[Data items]
------------------------------------------------

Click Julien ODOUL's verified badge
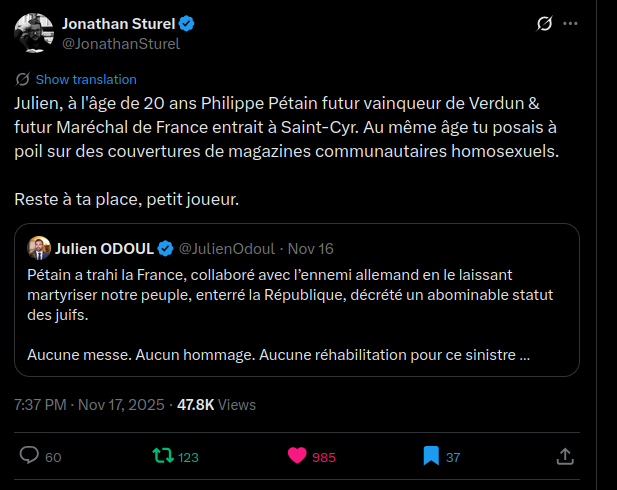Screen dimensions: 617x490 click(164, 248)
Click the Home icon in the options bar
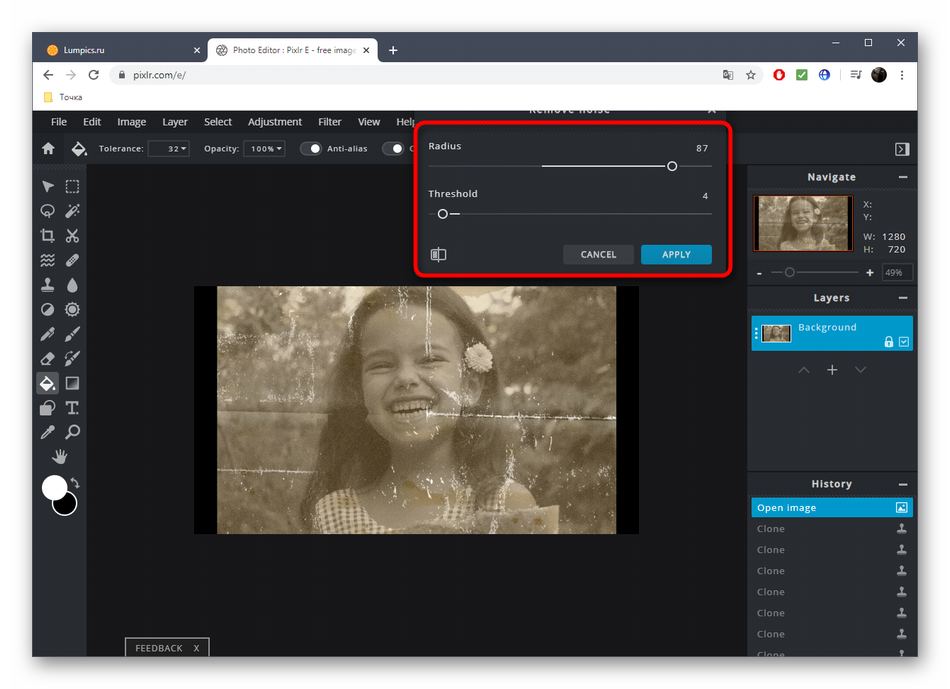 coord(48,149)
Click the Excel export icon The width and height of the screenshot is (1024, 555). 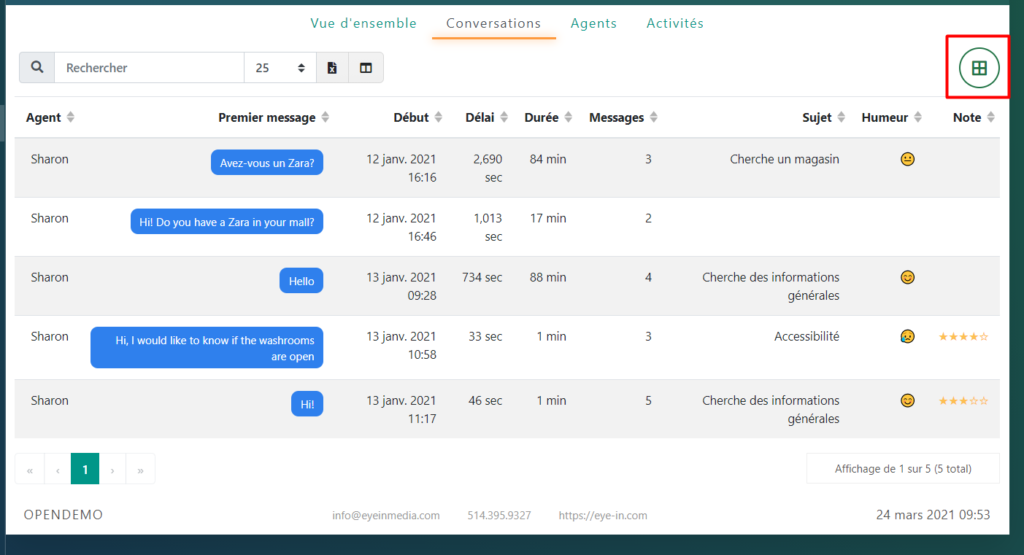pyautogui.click(x=332, y=68)
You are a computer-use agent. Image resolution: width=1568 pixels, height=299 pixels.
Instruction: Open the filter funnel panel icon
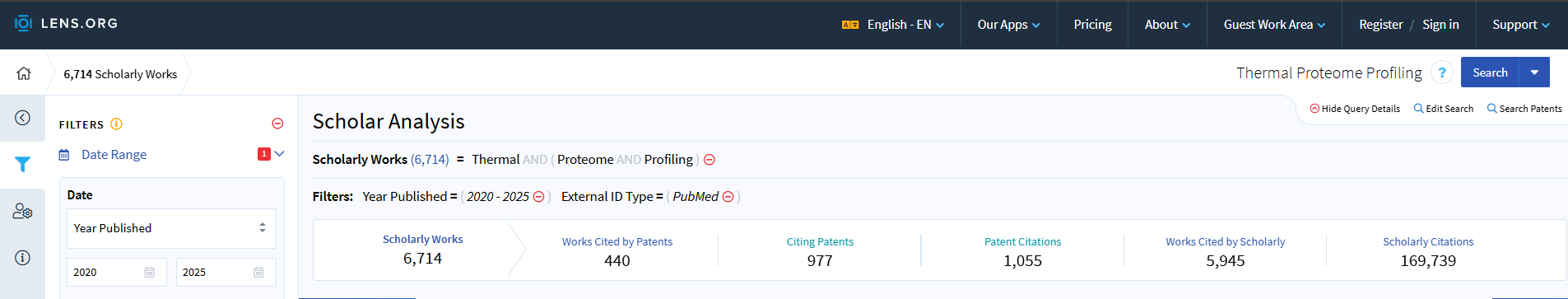pos(22,165)
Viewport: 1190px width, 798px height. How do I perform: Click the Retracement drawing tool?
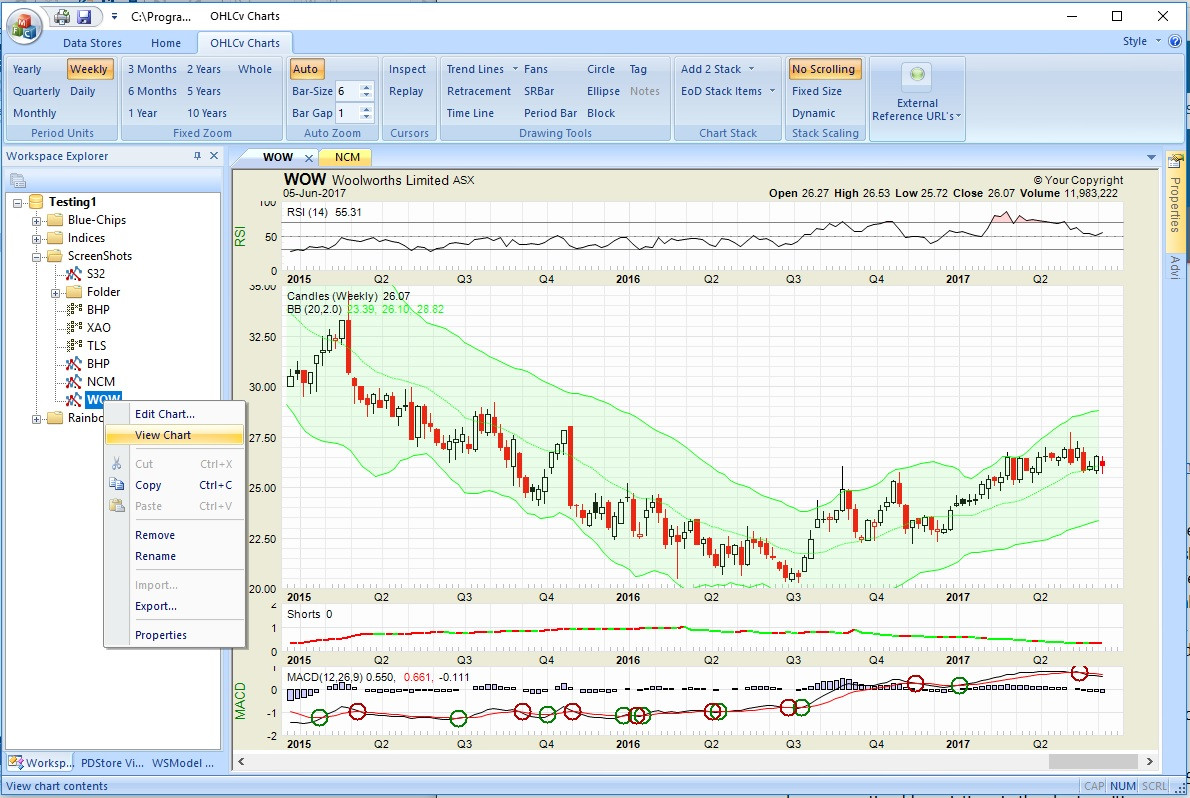click(x=479, y=91)
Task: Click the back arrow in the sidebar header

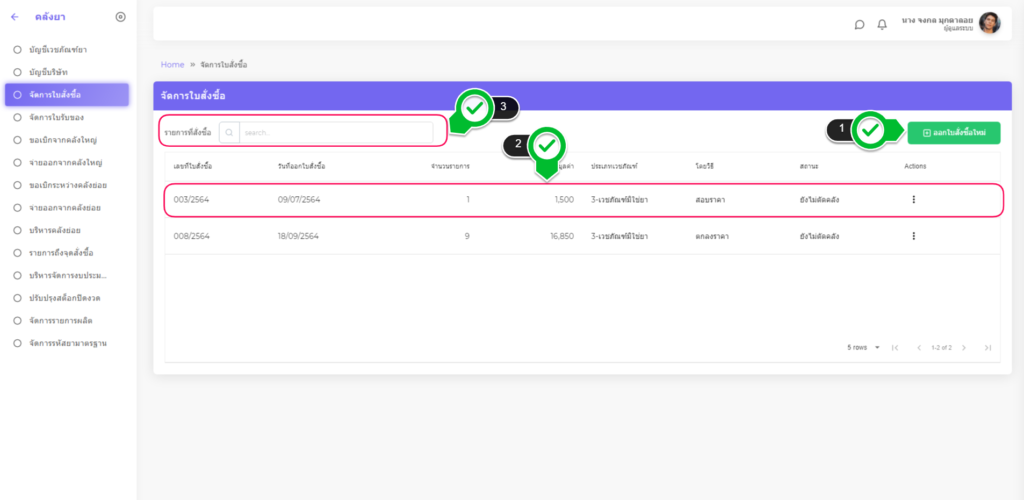Action: pyautogui.click(x=14, y=17)

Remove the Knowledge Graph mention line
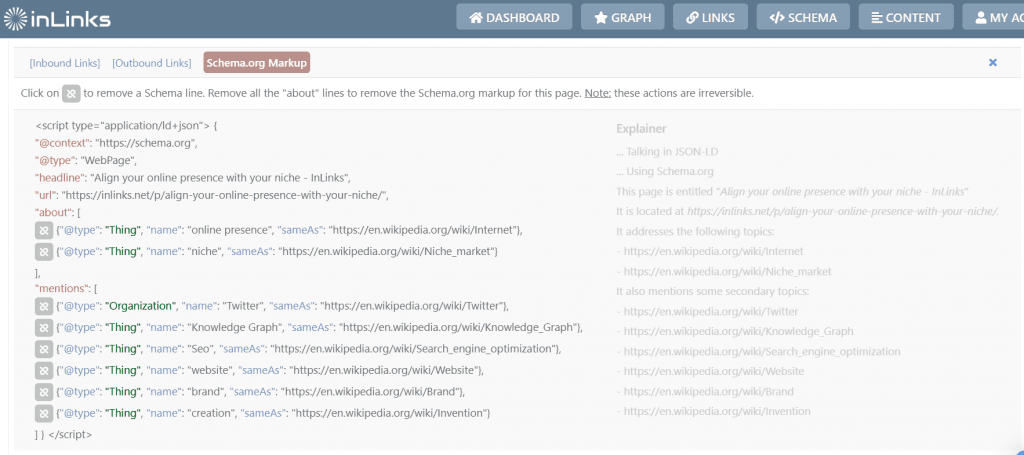pos(44,327)
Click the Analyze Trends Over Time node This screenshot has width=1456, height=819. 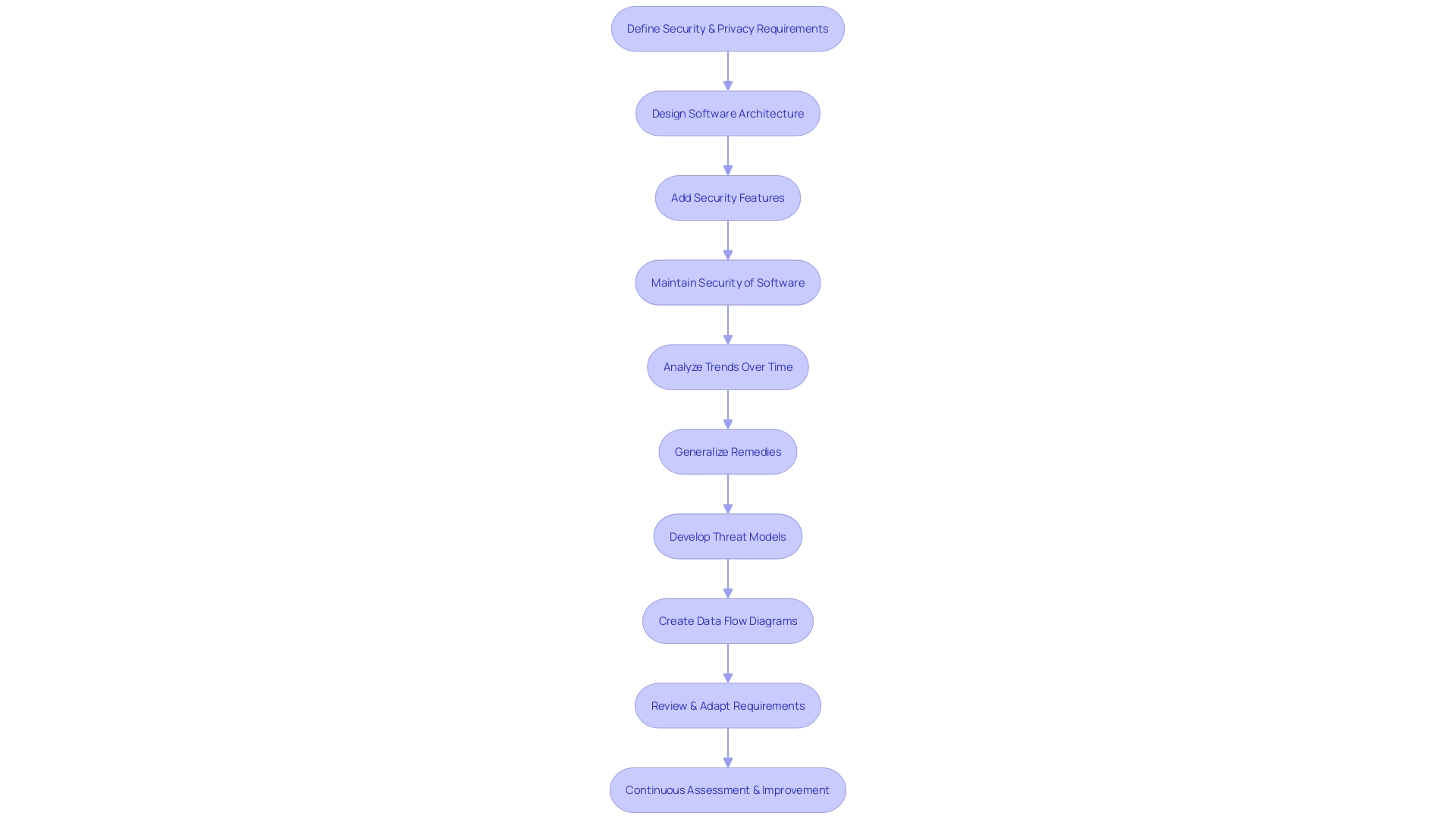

------------------------------------------------

What the task asks: Where the line with "Remove the Knowledge Graph mention line" appears, begin there and transcribe exactly through the last line of the data, leaving all pictures aside.

Task result:
Remove the Knowledge Graph mention line
pos(44,327)
Click the Analyze Trends Over Time node This screenshot has width=1456, height=819. 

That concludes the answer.